THE ASSOCIATED PRESS July 1, 2000 - http://www.seattlep-i.com/national/isra012.shtml UNITED NATIONS-More than 50 years after Israel became a member of the United Nations, it will finally get the chance to be represented on key U.N. bodies in New York.
For Israeli U.N. Ambassador Yehuda Lancry, acceptance into one of the U.N. regional groups that decides on committee memberships marks a turning point in the Jewish state's stormy relationship with the United Nations and an end to decades of isolation.
For U.S. Ambassador Richard Holbrooke, it marks the end to a grave injustice and a victory for the Clinton administration, which decided to publicize a decades-old, behind-the-scenes campaign to find a region that would accept Israel.
Under U.N. rules, regional groups decide who fills the 10 rotating seats on the Security Council and other key U.N. committee assignments. Israel was the only U.N. member that was not part of a regional group, because Arab nations have repeatedly blocked its admission to the Asian Group-where it belongs geographically.
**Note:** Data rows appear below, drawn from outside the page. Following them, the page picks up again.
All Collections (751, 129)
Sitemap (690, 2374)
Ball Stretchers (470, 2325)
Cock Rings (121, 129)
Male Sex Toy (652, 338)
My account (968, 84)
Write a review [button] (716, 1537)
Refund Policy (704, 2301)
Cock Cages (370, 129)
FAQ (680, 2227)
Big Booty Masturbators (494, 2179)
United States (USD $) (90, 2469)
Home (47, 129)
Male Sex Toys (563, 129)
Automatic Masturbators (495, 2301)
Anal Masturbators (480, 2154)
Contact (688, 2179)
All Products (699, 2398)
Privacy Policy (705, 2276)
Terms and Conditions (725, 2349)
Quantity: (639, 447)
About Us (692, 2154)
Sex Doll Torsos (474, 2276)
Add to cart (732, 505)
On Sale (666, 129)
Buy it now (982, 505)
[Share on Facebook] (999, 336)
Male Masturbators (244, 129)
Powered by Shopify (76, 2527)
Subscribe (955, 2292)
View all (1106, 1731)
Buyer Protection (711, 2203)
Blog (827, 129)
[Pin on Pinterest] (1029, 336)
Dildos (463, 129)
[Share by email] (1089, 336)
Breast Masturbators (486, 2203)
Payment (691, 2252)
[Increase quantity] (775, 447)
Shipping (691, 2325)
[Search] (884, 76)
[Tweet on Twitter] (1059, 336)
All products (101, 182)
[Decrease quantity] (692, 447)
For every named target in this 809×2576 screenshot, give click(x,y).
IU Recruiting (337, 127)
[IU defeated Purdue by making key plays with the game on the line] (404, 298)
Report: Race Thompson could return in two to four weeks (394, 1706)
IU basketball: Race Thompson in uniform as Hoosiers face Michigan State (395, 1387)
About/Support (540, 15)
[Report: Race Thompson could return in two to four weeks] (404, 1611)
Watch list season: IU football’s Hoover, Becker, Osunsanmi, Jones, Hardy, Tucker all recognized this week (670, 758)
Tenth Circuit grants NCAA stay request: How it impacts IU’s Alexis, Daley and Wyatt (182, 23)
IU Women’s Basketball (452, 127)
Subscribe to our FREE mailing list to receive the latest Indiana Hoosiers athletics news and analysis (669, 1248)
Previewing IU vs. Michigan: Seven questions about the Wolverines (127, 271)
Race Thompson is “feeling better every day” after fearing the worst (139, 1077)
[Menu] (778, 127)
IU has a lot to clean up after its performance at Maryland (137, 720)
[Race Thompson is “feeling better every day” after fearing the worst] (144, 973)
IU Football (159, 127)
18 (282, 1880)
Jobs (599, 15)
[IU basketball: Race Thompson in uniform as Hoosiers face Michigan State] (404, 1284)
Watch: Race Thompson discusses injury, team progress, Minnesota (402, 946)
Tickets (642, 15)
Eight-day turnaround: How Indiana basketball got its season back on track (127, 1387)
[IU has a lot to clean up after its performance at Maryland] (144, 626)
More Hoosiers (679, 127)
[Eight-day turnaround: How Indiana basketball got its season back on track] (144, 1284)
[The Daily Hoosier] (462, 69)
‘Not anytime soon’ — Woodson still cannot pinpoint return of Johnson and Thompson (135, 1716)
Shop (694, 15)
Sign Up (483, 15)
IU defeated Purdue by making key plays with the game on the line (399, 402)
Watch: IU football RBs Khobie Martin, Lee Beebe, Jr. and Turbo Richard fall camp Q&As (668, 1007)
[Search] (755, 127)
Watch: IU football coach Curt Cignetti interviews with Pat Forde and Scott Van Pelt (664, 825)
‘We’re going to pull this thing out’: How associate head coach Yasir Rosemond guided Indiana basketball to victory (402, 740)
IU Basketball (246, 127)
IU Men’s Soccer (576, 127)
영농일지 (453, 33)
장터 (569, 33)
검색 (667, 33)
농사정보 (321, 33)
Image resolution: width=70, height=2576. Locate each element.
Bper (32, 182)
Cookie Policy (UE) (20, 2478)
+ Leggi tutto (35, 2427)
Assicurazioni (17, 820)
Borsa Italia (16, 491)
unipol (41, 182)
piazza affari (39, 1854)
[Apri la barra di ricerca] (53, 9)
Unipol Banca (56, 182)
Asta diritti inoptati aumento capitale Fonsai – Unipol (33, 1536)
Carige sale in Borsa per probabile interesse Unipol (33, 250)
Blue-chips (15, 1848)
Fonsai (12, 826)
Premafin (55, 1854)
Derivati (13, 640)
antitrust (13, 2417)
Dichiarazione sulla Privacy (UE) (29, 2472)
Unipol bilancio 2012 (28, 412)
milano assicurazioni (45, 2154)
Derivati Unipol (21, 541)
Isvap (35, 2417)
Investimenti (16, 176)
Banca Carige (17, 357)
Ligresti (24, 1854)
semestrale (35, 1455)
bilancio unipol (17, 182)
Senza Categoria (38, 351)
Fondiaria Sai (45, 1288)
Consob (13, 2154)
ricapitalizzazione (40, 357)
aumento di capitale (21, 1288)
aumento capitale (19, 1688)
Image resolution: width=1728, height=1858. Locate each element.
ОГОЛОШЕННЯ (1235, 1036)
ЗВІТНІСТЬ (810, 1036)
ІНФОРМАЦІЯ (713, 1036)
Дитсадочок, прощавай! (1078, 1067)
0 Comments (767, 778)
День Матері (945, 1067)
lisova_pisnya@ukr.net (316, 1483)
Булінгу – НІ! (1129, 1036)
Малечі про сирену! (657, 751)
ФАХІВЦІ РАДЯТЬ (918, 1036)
Last Friday the U.N. regional group of European, North American and other countries invited Israel to become a temporary member, with some conditions. On Tuesday, Lancry sent a formal letter of acceptance to the Netherlands' U.N. Ambassador Peter van Walsum, who currently heads the West European and Others Group, or WEOG, as it is called.
Why, after years of opposition from several European countries, was Israel finally admitted?
Lancry said Israel started campaigning for membership in WEOG after the 1993 Oslo accords, which laid the groundwork for the current Middle East peace process, but without success.
Soon after Kofi Annan became U.N. secretary-general in January 1997, he raised the issue of Israel's exclusion. On a visit to the Middle East in March 1998, he said, "this anomaly should be corrected" and insisted that the equality of all states be upheld.
Lancry credited Annan's "exceptional courage" and Holbrooke's formidable diplomatic skills in expressing the Clinton administration's determination "to put an end to this longstanding inequity."